İncelemeye devam ettiğimizde görüyoruz ki, beyefendi genelkurmay başkanı olmayı da çok arzulamış. Yazanlar öyle anlatıyor. Başaramayınca da Cumhurbaşkanlığına aday olmuş. Hani yüzlerce tur yapılıp da bir sonuç alınamayan seçimler. Ne kadar gururlu ve azimli ve de onurluymuş ki, ancak 6 Haziran 1980 tarihinde, 97. Turda adaylıktan çekilmek aklına gelmiş. Şahsi ikbalinin peşinde koşmamış hiç. Hep vatanını ve milletini düşünmüş.

12 Mart 1971 döneminde hava kuvvetleri jetlerini meclisin hemen üstünden ve alçak irtifada uçurarak TBMM’nin camlarını indirmesiyle meşhur olan ve Hava Kuvvetleri Komutanıyken dahi uçmasıyla tanınan generalimize Türk Ordusuna sunduğu bu değerli katkılarından dolayı medyamız tarafından “Uçan General” sanı verilmiş. Meclisin üzerinden uçma emrini verişiyle sizler anlıyorsunuz ki, tam olarak Atatürk’ü ve Cumhuriyeti özümsemiş bir generalle karşı karşıyayız!

Aradım taradım ve bu generalin koca hayatında ancak bir kaç hayırlı işe rastlayabildim:
  • 27 Mayıs 1960 İhtilalinde yapılan tutuklama sonrasında, Adnan Menderes’e uçağa kadar refakat ettiği sırada, emrindeki teğmenlerden birisi Adnan Menderes ve ekibine güvenlik açısından silah doğrultmuş, bu duruma kızan Albay Muhsin; "Her ne suç işlediyse işlesin, sonuçta halkın seçtiği 10 yıllık bir başbakana silah doğrultma" deyip silahların yerine konulmasının emrini vermiş bir adam olarak, takdir kazanmıştır.
  • Hava Kuvvetleri Komutanıyken “kendi uçağını kendin yap” sloganı ile yerli uçak sanayisinin kurulmasını özendirmiştir. O süreçte bu başarılabilmiş midir, o ayrı bir konu!
  • Hayatı boyunca yapmış olduğu bir başka hayırlı iş ise, Enis Batur isimli bir yayıncı ve şaire babalık etmiş olmasıdır.

Keşke babasına layık bir evlat olabilseymiş diyoruz.

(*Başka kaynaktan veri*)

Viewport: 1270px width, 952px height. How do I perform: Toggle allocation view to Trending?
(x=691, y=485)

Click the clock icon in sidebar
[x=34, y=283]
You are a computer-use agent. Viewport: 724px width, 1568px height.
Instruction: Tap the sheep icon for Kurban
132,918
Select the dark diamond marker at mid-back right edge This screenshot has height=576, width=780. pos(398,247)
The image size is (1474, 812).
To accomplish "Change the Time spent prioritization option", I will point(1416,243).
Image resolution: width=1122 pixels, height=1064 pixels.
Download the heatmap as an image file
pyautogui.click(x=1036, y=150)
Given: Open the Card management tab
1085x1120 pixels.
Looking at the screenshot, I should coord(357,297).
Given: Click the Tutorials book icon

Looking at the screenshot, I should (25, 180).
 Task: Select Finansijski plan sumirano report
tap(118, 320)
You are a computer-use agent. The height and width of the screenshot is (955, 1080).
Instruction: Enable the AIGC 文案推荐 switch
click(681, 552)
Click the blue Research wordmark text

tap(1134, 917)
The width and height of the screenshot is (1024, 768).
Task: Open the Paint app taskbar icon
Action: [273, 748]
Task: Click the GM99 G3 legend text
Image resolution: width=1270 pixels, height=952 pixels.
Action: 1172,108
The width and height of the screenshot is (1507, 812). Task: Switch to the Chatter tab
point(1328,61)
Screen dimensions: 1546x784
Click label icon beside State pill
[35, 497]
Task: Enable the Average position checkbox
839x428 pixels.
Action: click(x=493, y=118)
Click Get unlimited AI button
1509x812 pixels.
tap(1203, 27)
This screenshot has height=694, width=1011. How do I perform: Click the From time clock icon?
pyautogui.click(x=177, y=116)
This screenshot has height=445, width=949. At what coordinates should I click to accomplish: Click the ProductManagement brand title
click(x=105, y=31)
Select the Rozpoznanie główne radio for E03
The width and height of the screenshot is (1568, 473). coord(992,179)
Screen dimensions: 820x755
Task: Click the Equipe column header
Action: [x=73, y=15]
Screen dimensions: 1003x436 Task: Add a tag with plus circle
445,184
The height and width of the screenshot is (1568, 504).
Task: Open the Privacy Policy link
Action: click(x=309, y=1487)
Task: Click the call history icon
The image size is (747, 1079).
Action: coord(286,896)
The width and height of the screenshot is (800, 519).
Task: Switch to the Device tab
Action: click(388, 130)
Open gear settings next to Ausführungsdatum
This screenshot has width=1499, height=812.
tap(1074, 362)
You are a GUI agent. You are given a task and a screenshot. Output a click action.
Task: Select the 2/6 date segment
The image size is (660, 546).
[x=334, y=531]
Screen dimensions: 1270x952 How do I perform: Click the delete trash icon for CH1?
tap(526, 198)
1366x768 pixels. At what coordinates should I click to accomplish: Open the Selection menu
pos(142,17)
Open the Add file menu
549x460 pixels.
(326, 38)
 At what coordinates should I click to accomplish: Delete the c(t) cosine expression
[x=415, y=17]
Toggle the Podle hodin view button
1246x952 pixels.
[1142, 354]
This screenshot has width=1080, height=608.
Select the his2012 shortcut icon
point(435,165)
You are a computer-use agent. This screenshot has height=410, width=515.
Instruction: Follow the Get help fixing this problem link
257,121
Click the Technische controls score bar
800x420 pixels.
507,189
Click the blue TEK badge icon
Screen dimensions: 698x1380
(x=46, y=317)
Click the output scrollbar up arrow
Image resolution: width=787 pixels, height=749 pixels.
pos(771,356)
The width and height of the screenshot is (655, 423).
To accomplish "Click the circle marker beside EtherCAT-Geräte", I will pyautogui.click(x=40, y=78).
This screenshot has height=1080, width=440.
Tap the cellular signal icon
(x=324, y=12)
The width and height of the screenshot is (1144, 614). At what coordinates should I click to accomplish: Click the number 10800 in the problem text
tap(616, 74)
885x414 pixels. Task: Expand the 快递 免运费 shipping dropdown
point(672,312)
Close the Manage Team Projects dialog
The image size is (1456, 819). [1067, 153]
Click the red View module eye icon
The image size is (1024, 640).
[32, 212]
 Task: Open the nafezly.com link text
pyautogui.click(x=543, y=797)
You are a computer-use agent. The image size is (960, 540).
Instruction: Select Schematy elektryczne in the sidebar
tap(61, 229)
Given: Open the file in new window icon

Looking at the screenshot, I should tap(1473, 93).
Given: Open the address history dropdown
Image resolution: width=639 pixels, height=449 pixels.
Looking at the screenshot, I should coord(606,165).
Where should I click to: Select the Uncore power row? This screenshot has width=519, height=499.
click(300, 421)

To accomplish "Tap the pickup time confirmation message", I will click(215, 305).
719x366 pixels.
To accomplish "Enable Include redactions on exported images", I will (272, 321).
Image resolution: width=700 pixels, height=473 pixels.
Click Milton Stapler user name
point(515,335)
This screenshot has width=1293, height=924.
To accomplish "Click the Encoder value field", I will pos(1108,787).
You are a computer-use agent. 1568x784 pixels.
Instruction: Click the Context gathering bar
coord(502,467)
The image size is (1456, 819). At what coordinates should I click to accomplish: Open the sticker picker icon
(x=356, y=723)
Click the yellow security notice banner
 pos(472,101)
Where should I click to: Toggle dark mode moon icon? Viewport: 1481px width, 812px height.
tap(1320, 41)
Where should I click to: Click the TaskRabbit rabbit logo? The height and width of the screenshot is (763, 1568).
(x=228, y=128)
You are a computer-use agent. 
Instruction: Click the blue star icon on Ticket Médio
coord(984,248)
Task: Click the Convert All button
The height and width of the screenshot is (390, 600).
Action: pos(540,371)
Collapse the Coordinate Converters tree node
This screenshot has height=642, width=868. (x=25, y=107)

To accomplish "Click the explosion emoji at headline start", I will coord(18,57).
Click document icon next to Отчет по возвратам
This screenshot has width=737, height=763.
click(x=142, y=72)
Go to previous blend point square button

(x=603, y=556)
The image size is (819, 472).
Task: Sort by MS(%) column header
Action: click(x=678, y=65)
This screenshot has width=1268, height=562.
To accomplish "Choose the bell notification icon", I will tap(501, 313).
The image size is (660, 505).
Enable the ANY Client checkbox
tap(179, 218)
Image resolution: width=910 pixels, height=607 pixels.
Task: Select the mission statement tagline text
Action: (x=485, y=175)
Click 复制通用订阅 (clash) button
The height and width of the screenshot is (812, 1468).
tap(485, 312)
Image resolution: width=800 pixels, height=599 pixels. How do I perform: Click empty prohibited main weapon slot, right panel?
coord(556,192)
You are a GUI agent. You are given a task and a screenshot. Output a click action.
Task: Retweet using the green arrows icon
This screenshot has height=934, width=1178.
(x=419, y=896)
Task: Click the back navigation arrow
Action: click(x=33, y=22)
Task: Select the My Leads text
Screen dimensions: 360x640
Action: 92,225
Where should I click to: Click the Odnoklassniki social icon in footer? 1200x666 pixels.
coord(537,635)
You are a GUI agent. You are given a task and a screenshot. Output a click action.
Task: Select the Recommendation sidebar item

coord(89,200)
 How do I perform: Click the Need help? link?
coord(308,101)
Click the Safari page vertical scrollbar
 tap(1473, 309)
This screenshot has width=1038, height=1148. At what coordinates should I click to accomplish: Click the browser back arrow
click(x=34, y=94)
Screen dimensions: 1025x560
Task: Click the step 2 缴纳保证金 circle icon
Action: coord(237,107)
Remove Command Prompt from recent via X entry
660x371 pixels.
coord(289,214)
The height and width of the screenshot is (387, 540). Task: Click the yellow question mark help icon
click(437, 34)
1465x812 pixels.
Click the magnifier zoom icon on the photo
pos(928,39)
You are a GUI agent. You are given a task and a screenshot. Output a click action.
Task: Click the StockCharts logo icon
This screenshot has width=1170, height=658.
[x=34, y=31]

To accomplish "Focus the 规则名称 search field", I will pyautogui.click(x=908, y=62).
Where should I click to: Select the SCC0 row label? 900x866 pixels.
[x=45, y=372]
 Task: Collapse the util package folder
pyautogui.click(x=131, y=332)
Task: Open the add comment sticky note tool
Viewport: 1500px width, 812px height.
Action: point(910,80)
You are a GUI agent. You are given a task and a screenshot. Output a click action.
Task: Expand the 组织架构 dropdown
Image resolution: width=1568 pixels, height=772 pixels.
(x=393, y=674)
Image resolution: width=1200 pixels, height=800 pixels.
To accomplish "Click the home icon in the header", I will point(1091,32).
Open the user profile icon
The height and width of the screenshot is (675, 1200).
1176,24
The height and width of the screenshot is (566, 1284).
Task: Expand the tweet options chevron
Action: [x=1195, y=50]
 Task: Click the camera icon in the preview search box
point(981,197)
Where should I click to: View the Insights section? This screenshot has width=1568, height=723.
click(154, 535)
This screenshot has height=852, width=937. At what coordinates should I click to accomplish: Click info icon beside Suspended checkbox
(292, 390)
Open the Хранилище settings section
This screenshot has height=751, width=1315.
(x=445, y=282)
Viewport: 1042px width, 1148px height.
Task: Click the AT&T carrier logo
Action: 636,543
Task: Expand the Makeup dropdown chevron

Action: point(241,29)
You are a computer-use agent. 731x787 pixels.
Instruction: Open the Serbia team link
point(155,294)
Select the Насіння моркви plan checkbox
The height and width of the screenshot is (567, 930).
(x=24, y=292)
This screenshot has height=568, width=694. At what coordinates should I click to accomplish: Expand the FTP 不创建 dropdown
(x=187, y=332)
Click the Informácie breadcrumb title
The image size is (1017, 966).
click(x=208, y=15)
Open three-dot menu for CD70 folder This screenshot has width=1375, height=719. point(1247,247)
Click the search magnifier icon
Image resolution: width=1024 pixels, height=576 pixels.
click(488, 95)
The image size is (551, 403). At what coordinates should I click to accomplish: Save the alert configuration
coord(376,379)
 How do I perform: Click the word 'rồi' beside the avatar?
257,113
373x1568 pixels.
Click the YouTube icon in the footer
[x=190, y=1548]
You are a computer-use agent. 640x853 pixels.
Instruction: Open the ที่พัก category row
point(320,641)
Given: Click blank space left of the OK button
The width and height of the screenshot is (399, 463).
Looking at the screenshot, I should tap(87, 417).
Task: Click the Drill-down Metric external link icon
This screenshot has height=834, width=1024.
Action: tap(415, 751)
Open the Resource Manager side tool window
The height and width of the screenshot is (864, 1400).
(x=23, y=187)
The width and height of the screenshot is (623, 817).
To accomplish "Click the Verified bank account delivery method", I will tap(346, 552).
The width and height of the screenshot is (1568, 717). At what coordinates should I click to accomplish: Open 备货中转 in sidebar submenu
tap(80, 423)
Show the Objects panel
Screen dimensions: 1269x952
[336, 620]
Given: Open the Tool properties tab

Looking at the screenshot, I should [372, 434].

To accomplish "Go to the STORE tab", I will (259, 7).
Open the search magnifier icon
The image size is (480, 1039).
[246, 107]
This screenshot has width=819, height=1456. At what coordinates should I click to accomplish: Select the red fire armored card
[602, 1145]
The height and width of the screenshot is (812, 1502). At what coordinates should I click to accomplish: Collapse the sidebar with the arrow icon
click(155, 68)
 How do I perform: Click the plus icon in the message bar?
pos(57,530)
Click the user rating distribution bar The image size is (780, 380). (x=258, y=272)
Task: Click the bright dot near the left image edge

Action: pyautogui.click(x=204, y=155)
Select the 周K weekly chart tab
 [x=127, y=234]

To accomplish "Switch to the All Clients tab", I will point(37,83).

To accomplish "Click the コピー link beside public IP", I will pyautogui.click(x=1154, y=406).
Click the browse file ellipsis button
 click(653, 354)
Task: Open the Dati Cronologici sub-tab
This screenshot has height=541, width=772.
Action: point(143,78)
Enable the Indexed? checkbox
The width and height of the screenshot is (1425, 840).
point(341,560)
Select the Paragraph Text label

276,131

Çünkü babası Salim Bey, I. Dünya Savaşı’nda Çanakkale’de Atatürk’ün birliğinde savaşırken İngilizlerin kullandığı dum dum kurşunu ile ağır yaralanmış, tedavi için Almanya’ya gönderilmişse de kol sinirlerinin kesilmiş olması yüzünden eski haline dönememiş bir Gazi’mizdir.

Bizce Yüzbaşı Salim Bey’in yüreğine saplanan ikinci dum dum kurşunu oğlu General Muhsin Batur olmuştur. Çünkü o, bu vatanın savunmasında babasının omuz omuza savaştığı silah arkadaşlarına karşı ihanet içinde bulunmuştur.

Bugün bile assubayların hak arayışları çeşitli şekillerde engellenmeye çalışılmaktadır. “Şimdi hak arama zamanı değildir, orduya saldırı vardır, birleşelim, bütünleşelim” nidaları çeşitli bildiriler şeklinde ortalarda dolaşmaktadır. Assubaylar zulme uğrarken akla gelmeyen birlik, bütünlük ve silah arkadaşlığı, ne hikmetse, birkaç general adaletin önünde hesap verecek diye gündeme taşınmaktadır. Hakta, hukukta assubayları yok gören zihniyet köşeye sıkıştığı ilk anda “bizler silah arkadaşıyız” söylemiyle karşımıza çıkmaktadır. Peki, yetmişli yıllarda silah arkadaşı değil miydik, mecliste assubaylarla ilgili yasalar oldu-bitti ile geri çevrilirken silah arkadaşı değil miydik?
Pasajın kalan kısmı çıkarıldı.